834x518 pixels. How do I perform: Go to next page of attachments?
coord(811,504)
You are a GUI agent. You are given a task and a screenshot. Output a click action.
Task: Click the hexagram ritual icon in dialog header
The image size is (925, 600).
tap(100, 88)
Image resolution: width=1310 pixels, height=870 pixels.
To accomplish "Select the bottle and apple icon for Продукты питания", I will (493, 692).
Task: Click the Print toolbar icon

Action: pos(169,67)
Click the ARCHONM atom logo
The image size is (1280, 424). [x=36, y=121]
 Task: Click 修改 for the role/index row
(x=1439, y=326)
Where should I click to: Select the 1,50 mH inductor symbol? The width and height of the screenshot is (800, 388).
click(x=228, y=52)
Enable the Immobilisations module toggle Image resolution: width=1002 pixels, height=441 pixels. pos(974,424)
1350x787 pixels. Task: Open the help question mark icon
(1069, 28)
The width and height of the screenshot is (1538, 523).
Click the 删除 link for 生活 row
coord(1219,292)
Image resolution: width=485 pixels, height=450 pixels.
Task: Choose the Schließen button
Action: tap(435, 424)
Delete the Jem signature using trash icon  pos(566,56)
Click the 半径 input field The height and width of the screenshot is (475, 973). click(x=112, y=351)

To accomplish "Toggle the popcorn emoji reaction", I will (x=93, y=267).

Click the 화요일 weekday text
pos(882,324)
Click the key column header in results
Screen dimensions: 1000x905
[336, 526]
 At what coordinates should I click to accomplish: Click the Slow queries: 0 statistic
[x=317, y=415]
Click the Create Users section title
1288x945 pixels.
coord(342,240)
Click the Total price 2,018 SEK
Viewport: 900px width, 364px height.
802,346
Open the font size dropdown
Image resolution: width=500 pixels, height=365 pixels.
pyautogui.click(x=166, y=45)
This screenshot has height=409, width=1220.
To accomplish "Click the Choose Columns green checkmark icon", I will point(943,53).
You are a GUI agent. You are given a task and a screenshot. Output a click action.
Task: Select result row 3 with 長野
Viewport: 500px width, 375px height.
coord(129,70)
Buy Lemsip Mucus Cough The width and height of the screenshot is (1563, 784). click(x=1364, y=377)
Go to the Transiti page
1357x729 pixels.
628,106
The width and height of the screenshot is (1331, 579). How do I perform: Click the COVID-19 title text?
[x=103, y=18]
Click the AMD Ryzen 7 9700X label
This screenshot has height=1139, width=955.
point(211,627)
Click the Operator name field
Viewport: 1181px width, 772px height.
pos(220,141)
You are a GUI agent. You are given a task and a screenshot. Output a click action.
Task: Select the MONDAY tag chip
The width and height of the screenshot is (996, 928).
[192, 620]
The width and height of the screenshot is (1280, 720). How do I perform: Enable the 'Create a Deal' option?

----------------------------------------

WHAT YOU WILL DO -
Transcribe the opening lines of the listing exactly, please. Stop after the line that contains "Image resolution: width=1310".

RESPONSE AREA -
834x518 pixels. How do I perform: Go to next page of attachments?
coord(811,504)
You are a GUI agent. You are given a task and a screenshot. Output a click action.
Task: Click the hexagram ritual icon in dialog header
The image size is (925, 600).
tap(100, 88)
Image resolution: width=1310 pixels, height=870 pixels.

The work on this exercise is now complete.